** Material for this exercise **
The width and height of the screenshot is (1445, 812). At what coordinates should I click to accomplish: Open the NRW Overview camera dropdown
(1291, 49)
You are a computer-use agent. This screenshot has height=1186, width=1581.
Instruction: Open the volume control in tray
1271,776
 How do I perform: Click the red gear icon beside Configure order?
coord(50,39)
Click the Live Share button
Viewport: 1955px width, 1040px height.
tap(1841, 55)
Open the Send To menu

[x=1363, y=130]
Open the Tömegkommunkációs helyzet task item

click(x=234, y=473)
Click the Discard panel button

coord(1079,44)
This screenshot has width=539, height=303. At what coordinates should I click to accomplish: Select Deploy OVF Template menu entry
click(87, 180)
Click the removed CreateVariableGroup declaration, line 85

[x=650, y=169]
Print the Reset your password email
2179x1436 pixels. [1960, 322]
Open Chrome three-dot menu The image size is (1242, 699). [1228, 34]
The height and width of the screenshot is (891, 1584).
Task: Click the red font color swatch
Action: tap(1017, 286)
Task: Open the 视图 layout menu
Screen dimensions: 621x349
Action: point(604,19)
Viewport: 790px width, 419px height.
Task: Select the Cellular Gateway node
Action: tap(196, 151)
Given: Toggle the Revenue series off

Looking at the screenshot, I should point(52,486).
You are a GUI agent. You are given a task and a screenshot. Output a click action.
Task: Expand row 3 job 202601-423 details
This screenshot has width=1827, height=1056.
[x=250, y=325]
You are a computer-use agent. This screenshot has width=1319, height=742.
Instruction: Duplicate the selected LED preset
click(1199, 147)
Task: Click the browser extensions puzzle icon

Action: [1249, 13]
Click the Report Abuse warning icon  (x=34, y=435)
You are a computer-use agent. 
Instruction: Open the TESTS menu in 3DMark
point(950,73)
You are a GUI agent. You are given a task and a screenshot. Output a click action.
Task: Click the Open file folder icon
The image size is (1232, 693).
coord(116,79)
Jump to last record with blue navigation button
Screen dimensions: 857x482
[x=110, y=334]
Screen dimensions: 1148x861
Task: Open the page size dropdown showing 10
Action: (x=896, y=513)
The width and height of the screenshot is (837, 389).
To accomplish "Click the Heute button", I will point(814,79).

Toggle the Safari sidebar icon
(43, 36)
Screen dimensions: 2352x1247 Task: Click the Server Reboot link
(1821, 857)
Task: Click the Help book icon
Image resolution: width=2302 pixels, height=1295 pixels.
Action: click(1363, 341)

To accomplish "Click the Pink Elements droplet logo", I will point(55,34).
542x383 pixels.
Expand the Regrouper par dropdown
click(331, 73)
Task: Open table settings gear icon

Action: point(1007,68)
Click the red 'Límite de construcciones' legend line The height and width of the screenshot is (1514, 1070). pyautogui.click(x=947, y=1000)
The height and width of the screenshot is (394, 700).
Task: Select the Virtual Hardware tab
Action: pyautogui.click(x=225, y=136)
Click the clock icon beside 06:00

** Work instruction **
Every line of the records above needs to be given again exactly.

** Output below **
The width and height of the screenshot is (1445, 812). At what coordinates should I click to accomplish: Open the NRW Overview camera dropdown
(1291, 49)
You are a computer-use agent. This screenshot has height=1186, width=1581.
Instruction: Open the volume control in tray
1271,776
 How do I perform: Click the red gear icon beside Configure order?
coord(50,39)
Click the Live Share button
Viewport: 1955px width, 1040px height.
tap(1841, 55)
Open the Send To menu

[x=1363, y=130]
Open the Tömegkommunkációs helyzet task item

click(x=234, y=473)
Click the Discard panel button

coord(1079,44)
This screenshot has width=539, height=303. At what coordinates should I click to accomplish: Select Deploy OVF Template menu entry
click(87, 180)
Click the removed CreateVariableGroup declaration, line 85

[x=650, y=169]
Print the Reset your password email
2179x1436 pixels. [1960, 322]
Open Chrome three-dot menu The image size is (1242, 699). [1228, 34]
The height and width of the screenshot is (891, 1584).
Task: Click the red font color swatch
Action: tap(1017, 286)
Task: Open the 视图 layout menu
Screen dimensions: 621x349
Action: point(604,19)
Viewport: 790px width, 419px height.
Task: Select the Cellular Gateway node
Action: tap(196, 151)
Given: Toggle the Revenue series off

Looking at the screenshot, I should point(52,486).
You are a GUI agent. You are given a task and a screenshot. Output a click action.
Task: Expand row 3 job 202601-423 details
This screenshot has width=1827, height=1056.
[x=250, y=325]
You are a computer-use agent. This screenshot has width=1319, height=742.
Instruction: Duplicate the selected LED preset
click(1199, 147)
Task: Click the browser extensions puzzle icon

Action: [1249, 13]
Click the Report Abuse warning icon  (x=34, y=435)
You are a computer-use agent. 
Instruction: Open the TESTS menu in 3DMark
point(950,73)
You are a GUI agent. You are given a task and a screenshot. Output a click action.
Task: Click the Open file folder icon
The image size is (1232, 693).
coord(116,79)
Jump to last record with blue navigation button
Screen dimensions: 857x482
[x=110, y=334]
Screen dimensions: 1148x861
Task: Open the page size dropdown showing 10
Action: (x=896, y=513)
The width and height of the screenshot is (837, 389).
To accomplish "Click the Heute button", I will point(814,79).

Toggle the Safari sidebar icon
(43, 36)
Screen dimensions: 2352x1247 Task: Click the Server Reboot link
(1821, 857)
Task: Click the Help book icon
Image resolution: width=2302 pixels, height=1295 pixels.
Action: click(1363, 341)

To accomplish "Click the Pink Elements droplet logo", I will point(55,34).
542x383 pixels.
Expand the Regrouper par dropdown
click(331, 73)
Task: Open table settings gear icon

Action: point(1007,68)
Click the red 'Límite de construcciones' legend line The height and width of the screenshot is (1514, 1070). pyautogui.click(x=947, y=1000)
The height and width of the screenshot is (394, 700).
Task: Select the Virtual Hardware tab
Action: pyautogui.click(x=225, y=136)
Click the clock icon beside 06:00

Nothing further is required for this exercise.